#### Prompt
Rewrite the listing between the lines holding "Given: Open the link icon beside 我的导航页" and "click(209, 178)", inclusive, replacing "OUTPUT panel tab" with "TERMINAL panel tab" and leaving everything else unchanged. Omit the pictures from your output.

#### Source data
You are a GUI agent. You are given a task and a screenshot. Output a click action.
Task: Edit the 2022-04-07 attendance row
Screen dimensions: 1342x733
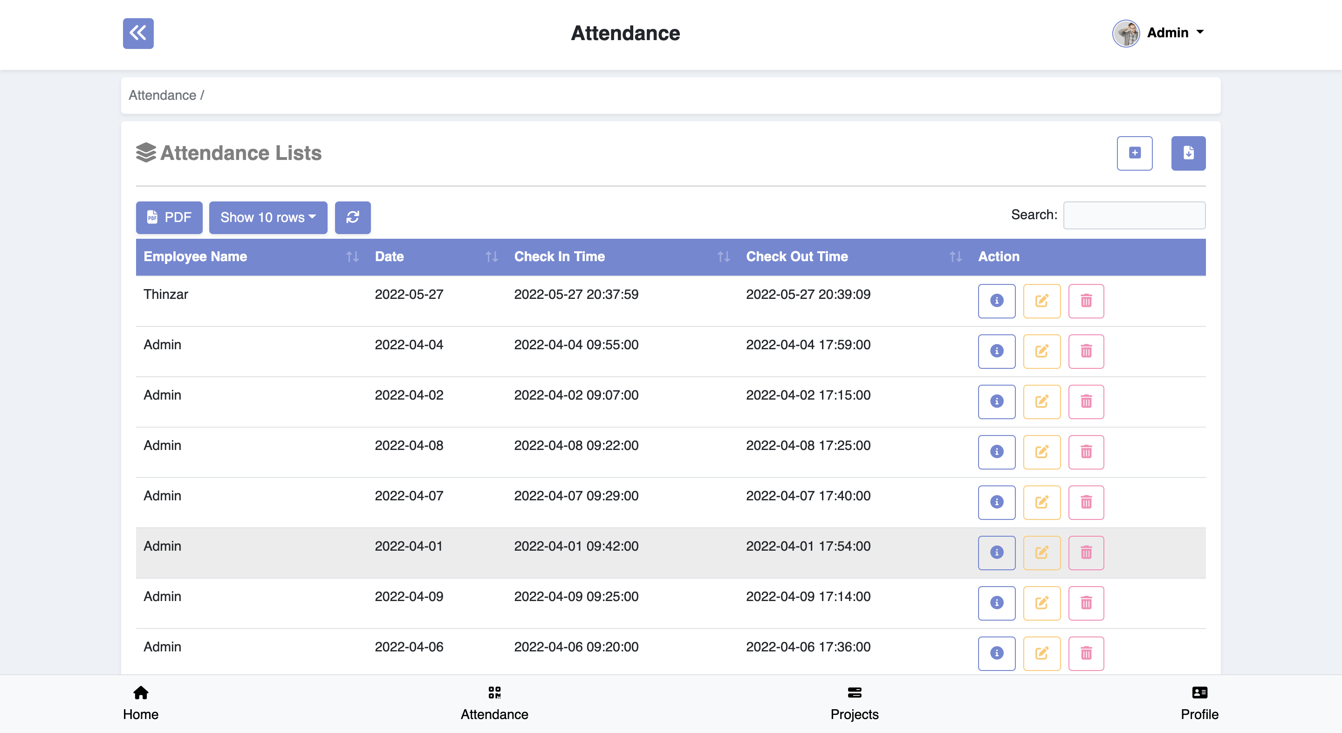coord(1041,503)
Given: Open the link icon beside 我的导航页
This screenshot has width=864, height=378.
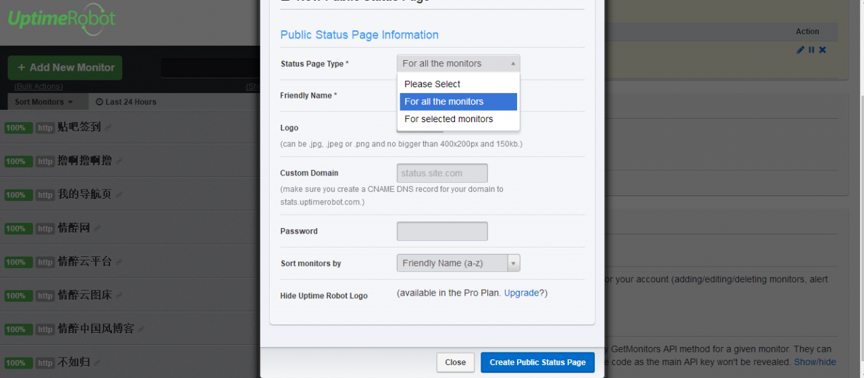Looking at the screenshot, I should click(x=119, y=195).
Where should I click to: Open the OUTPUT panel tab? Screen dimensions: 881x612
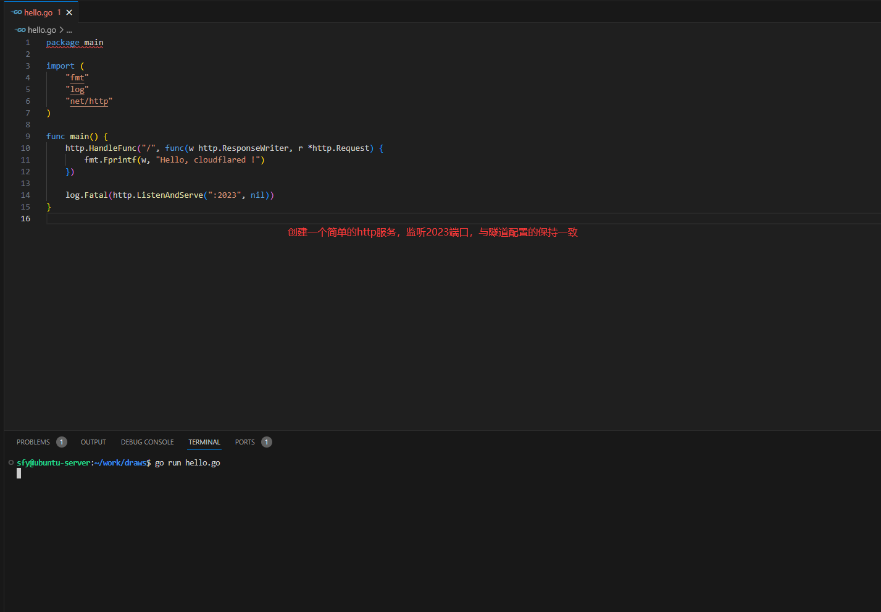(x=93, y=442)
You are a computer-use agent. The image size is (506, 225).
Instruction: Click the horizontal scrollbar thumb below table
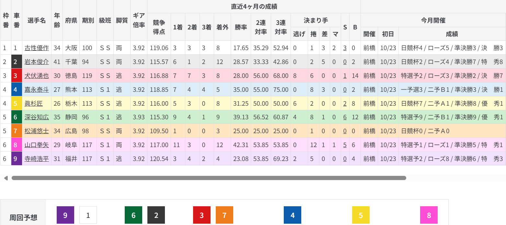click(209, 178)
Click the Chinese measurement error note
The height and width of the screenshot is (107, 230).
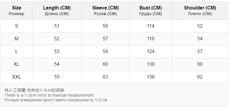34,90
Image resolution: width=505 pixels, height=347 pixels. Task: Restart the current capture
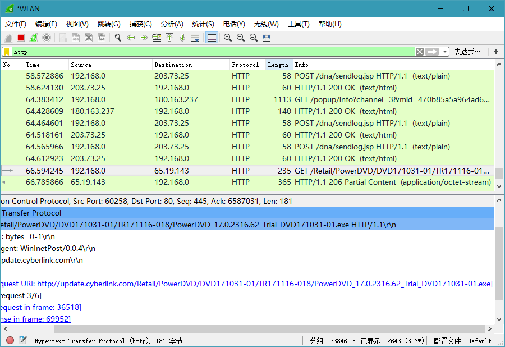click(34, 38)
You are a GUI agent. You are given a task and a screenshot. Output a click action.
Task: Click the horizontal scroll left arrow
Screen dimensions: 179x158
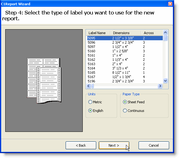pyautogui.click(x=89, y=86)
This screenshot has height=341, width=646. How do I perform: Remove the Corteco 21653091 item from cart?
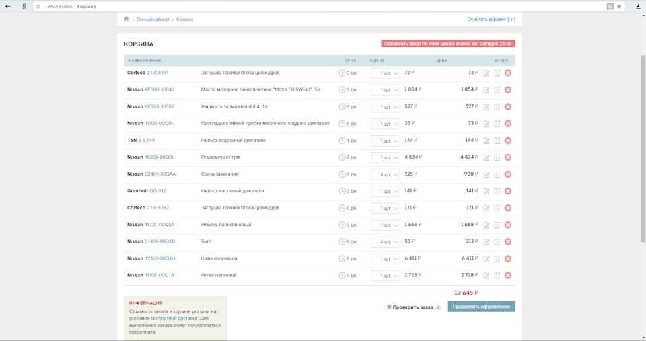pos(508,73)
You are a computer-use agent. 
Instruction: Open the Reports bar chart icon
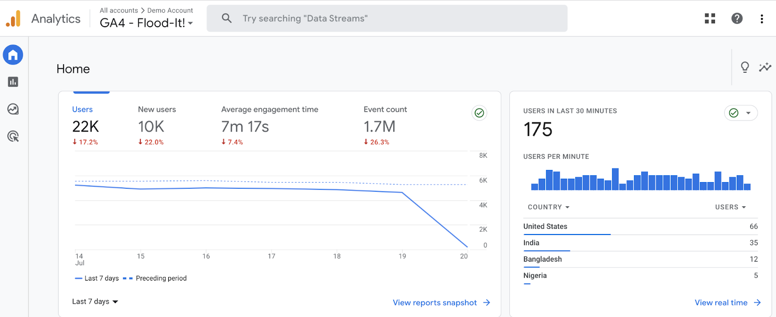(x=13, y=82)
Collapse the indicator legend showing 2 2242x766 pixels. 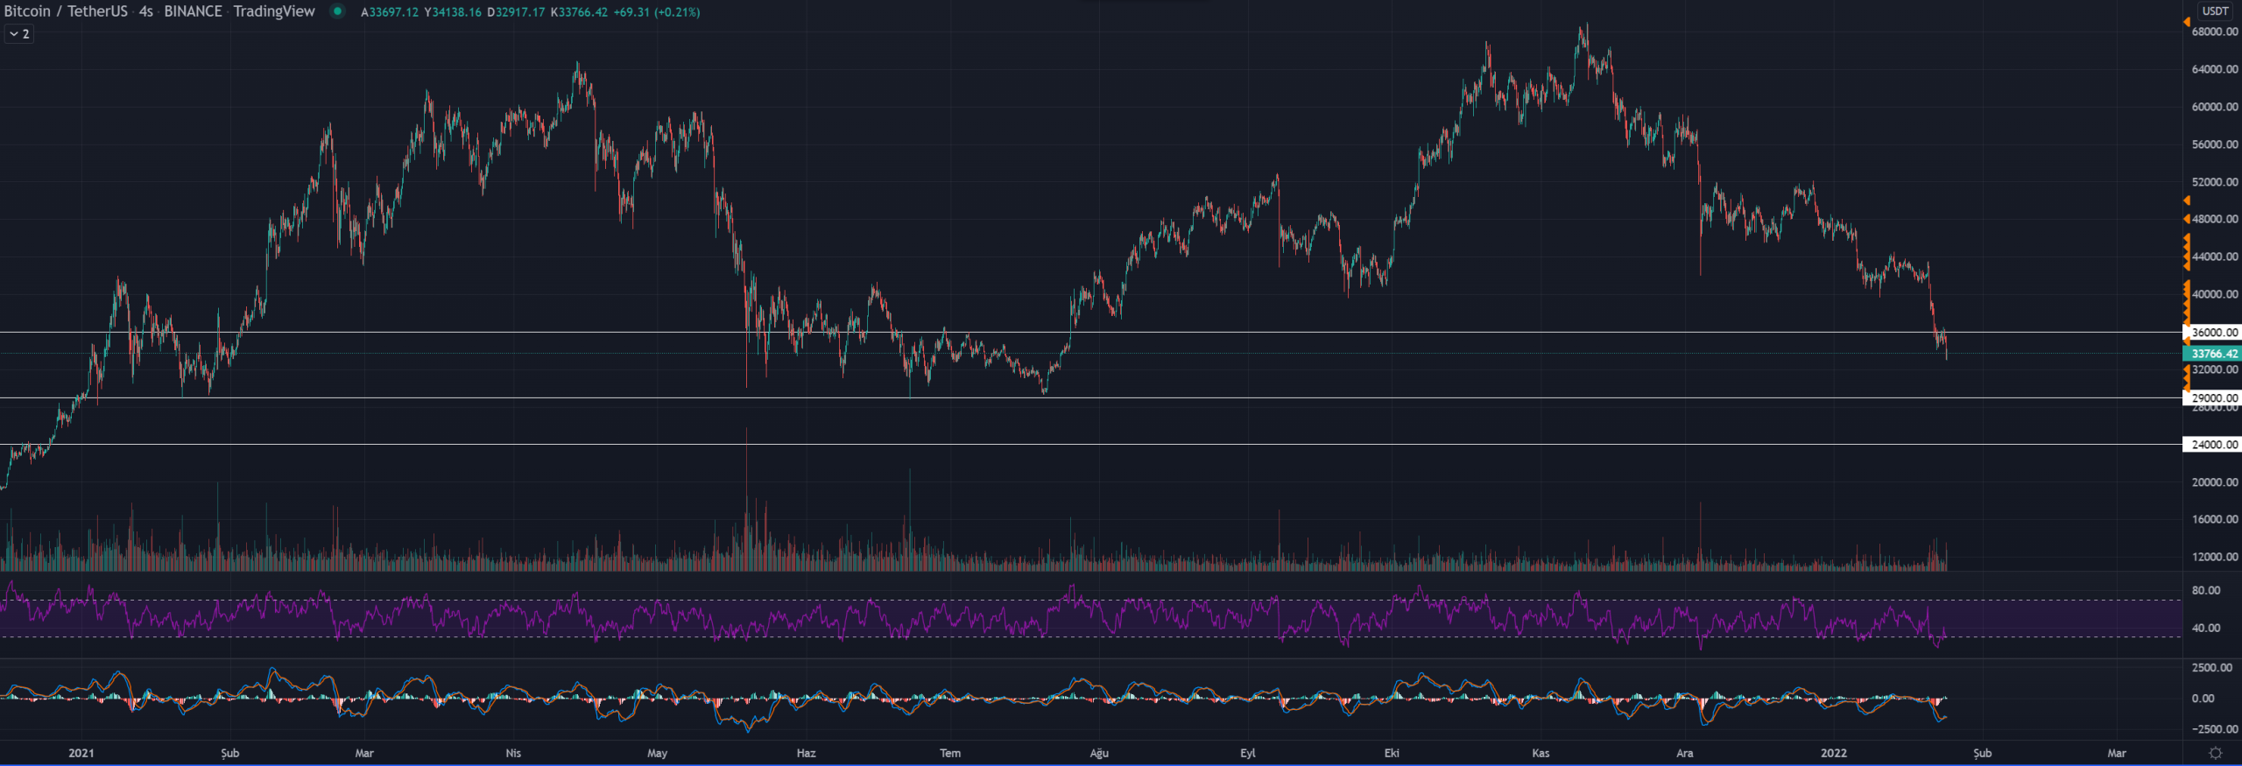(19, 34)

#### The completed task
Given: Open the link icon beside 我的导航页
This screenshot has width=864, height=378.
Looking at the screenshot, I should click(x=119, y=195).
Where should I click to: Open the TERMINAL panel tab? Screen dimensions: 881x612
(x=93, y=442)
You are a computer-use agent. The image size is (506, 225).
Instruction: Click the horizontal scrollbar thumb below table
click(209, 178)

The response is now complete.